Vocabulary Exercise with Word Cards

It's the end of week 3, Unit 3 of the TESL Teaching In Practice - Reading and Vocabulary course through U of Manitoba Extended Education. This activity uses a Task-based lesson plan from Citizenship and Immigration Canada and is inspired by the discussion in the "Which Words are Worth the Worry?" video. The lesson plan is presented as a cloze exercise for myself and a small group of peers. We completed the exercise using a shared Google doc, but I do not yet have permission from the group members to share it here. 
The assignment here is to develop a vocabulary lesson based on the above lesson plan.
I would have the students do this vocabulary activity before playing the Nutrition Facts snap game in the lesson plan.


I would prepare word cards (like flash cards with the vocab word on one side and the definition on the other side) using the thirteen core nutrients list, plus some additional words needed to understand and play the Snap game (nutrition, healthy/unhealthy, serving size, calories, percent (%) daily value).
Sample Word Card, both sides visible.

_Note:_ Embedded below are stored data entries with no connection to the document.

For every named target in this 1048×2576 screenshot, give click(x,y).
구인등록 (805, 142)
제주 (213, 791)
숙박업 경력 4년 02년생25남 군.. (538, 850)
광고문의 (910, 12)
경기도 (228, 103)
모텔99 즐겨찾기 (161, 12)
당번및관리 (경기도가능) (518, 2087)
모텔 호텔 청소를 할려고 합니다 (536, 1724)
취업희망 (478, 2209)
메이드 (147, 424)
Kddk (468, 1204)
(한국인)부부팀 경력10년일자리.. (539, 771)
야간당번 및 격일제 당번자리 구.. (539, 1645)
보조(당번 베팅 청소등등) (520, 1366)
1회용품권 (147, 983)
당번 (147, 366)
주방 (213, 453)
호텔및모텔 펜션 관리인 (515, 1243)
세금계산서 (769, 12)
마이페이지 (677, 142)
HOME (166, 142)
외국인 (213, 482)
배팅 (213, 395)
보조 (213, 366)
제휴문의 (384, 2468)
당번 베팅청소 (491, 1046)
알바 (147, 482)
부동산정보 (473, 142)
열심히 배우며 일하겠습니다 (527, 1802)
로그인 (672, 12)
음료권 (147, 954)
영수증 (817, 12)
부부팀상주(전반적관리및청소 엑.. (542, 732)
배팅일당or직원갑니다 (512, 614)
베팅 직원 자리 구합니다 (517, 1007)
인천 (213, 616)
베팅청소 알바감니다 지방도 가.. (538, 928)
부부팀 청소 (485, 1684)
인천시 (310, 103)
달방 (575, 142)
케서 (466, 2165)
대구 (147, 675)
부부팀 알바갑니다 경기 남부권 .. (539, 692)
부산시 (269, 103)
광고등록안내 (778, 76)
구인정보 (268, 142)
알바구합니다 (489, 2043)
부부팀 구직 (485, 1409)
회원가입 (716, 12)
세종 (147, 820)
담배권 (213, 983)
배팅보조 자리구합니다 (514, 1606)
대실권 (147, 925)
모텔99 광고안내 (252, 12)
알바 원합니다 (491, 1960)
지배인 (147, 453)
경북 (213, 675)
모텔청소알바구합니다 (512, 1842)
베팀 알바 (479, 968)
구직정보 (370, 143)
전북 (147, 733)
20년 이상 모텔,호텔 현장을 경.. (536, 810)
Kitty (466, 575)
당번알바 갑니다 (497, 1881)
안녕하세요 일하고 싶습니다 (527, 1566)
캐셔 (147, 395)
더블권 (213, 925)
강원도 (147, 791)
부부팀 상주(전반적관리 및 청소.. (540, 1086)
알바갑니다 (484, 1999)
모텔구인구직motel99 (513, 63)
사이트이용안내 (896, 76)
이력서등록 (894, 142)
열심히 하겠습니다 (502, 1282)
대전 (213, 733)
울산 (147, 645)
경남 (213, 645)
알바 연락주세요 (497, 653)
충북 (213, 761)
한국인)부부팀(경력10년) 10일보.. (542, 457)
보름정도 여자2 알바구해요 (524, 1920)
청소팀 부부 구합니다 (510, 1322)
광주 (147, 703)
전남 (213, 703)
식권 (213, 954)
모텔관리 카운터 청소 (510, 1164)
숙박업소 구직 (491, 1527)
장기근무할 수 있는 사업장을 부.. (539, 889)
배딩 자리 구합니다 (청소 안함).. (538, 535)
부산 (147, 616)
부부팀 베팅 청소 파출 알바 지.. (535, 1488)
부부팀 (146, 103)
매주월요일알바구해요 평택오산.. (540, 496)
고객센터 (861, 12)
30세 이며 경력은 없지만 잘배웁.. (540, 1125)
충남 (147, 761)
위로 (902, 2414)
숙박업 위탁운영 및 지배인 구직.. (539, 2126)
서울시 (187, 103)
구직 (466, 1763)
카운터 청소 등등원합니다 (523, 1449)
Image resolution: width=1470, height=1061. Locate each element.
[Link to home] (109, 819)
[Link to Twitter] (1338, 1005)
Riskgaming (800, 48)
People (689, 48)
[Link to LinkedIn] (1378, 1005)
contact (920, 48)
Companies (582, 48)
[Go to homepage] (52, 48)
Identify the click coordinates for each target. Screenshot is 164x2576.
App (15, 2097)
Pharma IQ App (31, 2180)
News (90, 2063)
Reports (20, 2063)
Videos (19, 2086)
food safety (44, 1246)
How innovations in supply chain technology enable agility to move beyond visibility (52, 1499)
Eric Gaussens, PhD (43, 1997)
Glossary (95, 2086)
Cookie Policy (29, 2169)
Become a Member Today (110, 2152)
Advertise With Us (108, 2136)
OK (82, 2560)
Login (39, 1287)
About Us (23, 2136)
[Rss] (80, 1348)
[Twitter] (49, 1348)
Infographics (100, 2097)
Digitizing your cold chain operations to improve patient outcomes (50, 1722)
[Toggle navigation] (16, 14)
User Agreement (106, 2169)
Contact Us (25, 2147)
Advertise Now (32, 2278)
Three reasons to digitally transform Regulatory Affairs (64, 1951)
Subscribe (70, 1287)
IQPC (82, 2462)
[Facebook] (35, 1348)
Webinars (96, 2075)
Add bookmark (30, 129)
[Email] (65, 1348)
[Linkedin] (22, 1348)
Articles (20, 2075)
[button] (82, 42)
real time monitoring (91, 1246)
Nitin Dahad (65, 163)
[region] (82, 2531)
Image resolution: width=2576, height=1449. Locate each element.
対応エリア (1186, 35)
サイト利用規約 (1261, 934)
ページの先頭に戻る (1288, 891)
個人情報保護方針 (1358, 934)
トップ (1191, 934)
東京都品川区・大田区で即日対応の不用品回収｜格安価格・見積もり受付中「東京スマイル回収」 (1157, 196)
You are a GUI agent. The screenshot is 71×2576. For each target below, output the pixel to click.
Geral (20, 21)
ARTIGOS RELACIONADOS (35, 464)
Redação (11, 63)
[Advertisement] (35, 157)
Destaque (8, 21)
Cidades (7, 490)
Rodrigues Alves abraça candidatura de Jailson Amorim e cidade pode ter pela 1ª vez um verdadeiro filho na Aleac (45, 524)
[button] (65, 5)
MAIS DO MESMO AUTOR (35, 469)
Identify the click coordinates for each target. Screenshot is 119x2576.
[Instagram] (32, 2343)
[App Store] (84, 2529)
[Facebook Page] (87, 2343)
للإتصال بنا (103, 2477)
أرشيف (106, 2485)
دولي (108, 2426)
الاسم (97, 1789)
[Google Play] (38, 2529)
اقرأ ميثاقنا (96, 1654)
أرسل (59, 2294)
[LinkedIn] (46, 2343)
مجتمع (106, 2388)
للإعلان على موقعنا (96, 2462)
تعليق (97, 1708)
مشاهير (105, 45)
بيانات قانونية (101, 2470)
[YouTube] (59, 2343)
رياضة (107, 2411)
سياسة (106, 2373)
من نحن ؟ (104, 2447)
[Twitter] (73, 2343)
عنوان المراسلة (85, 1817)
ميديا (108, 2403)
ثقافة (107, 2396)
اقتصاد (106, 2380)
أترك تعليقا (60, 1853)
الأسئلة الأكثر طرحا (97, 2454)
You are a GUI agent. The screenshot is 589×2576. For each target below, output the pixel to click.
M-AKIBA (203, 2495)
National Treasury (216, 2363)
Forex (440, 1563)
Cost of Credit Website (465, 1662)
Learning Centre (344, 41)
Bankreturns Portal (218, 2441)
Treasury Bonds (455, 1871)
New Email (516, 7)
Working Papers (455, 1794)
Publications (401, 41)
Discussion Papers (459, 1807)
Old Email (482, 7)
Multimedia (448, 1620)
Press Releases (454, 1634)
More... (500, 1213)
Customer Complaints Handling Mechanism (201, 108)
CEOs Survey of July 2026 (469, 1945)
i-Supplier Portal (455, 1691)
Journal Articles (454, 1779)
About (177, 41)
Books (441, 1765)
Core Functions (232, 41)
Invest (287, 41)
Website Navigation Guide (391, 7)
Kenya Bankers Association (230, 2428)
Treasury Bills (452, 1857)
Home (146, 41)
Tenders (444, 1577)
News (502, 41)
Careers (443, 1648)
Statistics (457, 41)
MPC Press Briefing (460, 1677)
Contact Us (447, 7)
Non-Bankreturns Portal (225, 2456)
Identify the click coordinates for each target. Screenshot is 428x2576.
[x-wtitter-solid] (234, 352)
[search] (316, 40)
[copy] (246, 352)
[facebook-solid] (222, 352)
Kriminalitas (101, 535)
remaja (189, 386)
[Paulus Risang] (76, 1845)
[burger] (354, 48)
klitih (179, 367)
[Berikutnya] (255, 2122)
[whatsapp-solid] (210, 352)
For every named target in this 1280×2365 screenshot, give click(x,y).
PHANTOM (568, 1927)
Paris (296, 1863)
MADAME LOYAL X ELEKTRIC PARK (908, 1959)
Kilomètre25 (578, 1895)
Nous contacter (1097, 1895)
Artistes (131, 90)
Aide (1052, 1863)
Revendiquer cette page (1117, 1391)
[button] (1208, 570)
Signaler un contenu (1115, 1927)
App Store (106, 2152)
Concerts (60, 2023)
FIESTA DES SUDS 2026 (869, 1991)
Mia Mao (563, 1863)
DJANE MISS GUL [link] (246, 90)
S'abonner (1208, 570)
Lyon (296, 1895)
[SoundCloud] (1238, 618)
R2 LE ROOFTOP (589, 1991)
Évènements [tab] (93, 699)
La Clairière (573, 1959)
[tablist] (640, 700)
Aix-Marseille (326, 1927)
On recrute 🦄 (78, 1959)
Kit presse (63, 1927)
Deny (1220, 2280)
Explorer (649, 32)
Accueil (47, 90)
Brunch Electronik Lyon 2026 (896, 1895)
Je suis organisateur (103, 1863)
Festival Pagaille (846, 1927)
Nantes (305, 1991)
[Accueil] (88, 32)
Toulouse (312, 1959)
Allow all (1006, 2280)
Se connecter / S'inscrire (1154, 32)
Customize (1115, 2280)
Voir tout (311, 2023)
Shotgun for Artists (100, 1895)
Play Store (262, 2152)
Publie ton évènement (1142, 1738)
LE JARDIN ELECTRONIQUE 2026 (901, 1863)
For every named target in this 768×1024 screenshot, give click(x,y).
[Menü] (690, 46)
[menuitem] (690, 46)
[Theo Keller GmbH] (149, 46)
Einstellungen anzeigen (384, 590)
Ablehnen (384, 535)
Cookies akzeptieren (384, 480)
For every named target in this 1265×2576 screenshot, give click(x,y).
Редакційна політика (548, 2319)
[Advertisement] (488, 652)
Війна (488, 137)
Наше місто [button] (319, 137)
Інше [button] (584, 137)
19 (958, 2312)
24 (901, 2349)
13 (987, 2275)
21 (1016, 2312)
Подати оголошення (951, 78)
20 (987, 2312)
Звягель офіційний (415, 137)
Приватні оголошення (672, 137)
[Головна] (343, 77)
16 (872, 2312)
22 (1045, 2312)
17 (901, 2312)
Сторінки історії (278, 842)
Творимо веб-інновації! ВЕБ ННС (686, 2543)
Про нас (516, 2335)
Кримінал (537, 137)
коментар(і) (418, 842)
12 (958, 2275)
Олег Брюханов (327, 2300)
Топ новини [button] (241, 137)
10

Actual card has vocabulary on one side, definition on the other.
Activity:

  • ·         Students would be in groups of 4 and each would get one word card. 
  • ·         Ss have three minutes to look at their word, study the definition, look up additional information (eg an example or source), ask T for clarification or pronunciation
  • ·         Ss take turns in their group to introduce and define their word to the group, discuss and answer questions, refine their explanation of the word (10 minutes)
  • ·         Ss present their word to the whole class using the refinements. (do healthy/unhealthy first and then T writes these as column headings on board)
  • ·         after each word is presented, the class will vote to place nutrition words in healthy or unhealthy column (include a little or a lot) (20-25 minutes)
  • ·         groups exchange cards so each S gets a new word. Ss take cards home to study and present at next class (repetition)

The lesson plan is meant to help students to read food labels and understand how numbers are used to indicate whether foods are healthy or unhealthy. However, there are a lot of multi-syllable word specific to nutrition in this exercise, so I believe it is important to make sure the students understand what these words mean. If students come from countries where there wasn't a lot of food choice or where their food was produced by themselves or obtained directly from producers, they will not have much experience with food labels or nutrition terms in their origin language.